Test Stokes' Theorem for the function
$\vec{v} = (xy) \hat{x} + (2yz) \hat{y} + (3yz) \hat{z} /$

for the triangular shaded region

$$\int_{S} (\grad \times v) \dot da = \oint_{P} v \bullet dl$$

for the left hand side

$$\int_{0}^{2} \int_{0}^{2} (-2y \hat{x} - 3z \hat{y} - x \hat{z}) \hat{x} dy dz = \int_{0}^{2} \int_{0}^{2} (-2y) dy dz = \left[ \frac{-y^2} \right]_{0}^{2} \int_{0}^{2} dz = (-4)(2) = -8$$

so far so good??

No, your $\nabla \vec{v}$ is wrong. The $\hat{y}$ component is 0.
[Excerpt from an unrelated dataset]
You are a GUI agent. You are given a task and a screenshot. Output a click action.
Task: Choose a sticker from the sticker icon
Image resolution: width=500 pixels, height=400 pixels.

ok for hte right hand side

i) x=0, z=0, $v \bullet dl = 2y dy$ integration limits 0 to 2

That should be $v \bullet dl= 2yz dy= 0$

ii) x=0, y=2, $v \bullet dl = 0 dz$ integration from 0 to 2

i am not sute about the last one though...

for the last one, you can take y= t, z= 2- t integrating from t= 0 to 2.

am i right with i and ii though??

thank you for any advice!

By the way, to get $\nabla$ use "\nabla", not "\del".